At first light the following morning 4 Platoon and 5 Platoon returned to the camp where sounds were again heard. The platoons attacked, and then the sound of a man was heard crying out. The man was found in the camp and it was discovered that he had been wounded during the attacked on the previous day. He disclosed that seven other terrorists had been holding a meeting a hundred yards away from the camp; they had dispersed very hurriedly. He also stated that two other terrorists had been wounded during the attack. The total terrorist casualties for the action were: Six killed, one wounded and captured, and two wounded. 4 Platoon suffered no casualties.

The dead bodies were now carried out by 4 Platoon, while 5 Platoon remained behind to ambush the camp. The terrorists did not re-visit it.

So ended an operation in which skill and patience of a high order were rewarded by a resounding success (2/Lt. Tyson was subsequently awarded the M.C.).

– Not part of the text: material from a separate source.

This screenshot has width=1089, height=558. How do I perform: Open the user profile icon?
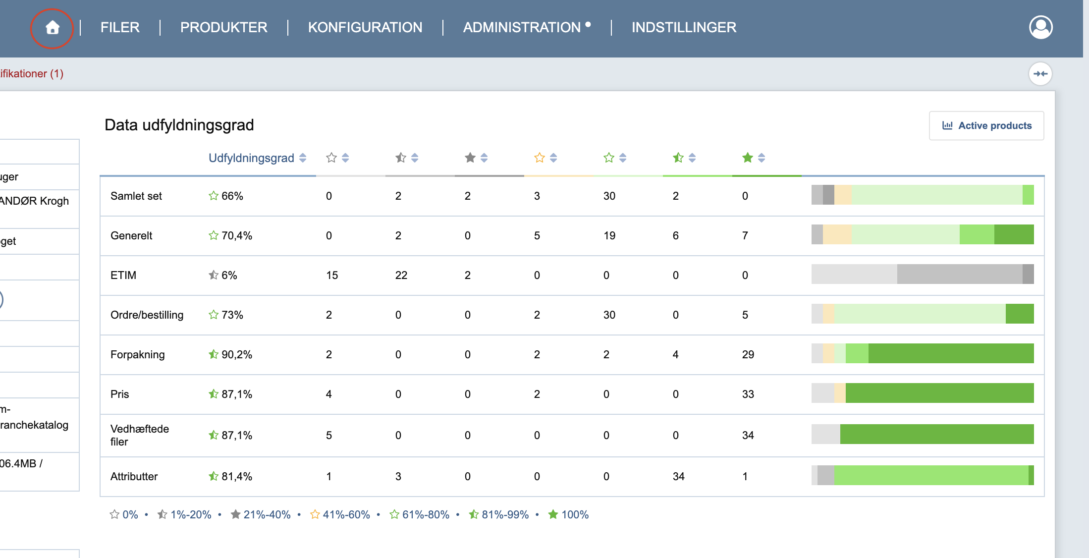(1041, 27)
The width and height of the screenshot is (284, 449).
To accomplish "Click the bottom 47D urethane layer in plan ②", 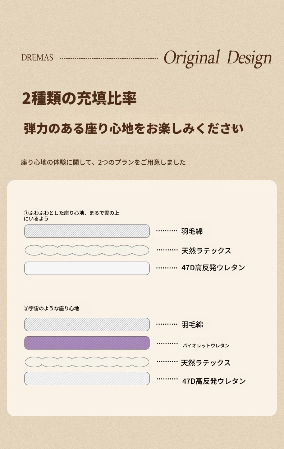I will click(87, 379).
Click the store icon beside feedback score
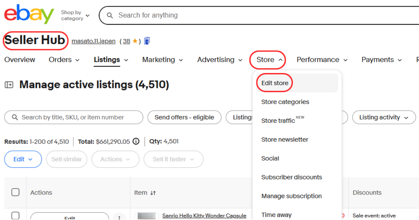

Down in the Kluang area the other Companies were busy but they saw little of the enemy, although 9 Platoon of “C” Company killed one terrorist whilst on a deep penetration operation. On December 5th a platoon of “A” Company, whilst following up a party of terrorists, were fired on and Private Wilson was wounded and later died of his wounds. Two days later “B” Company had a further success; this time it was 5 Platoon (2/Lt. A. W. S. Hargrave). The platoon, after standing waist deep in a swamp for several hours, ambushed a man and a woman terrorist, killing the woman.

After serving about eighteen months in Malaya, infantry battalions were usually sent to Penang or Singapore for a period of “Rest and Retraining.” It was now the turn of the 1st Battalion to go out for rest. The Battalion was to go to Penang and advance parties left in the first week of December, and the main body of the Battalion moved to the Island on December 8th.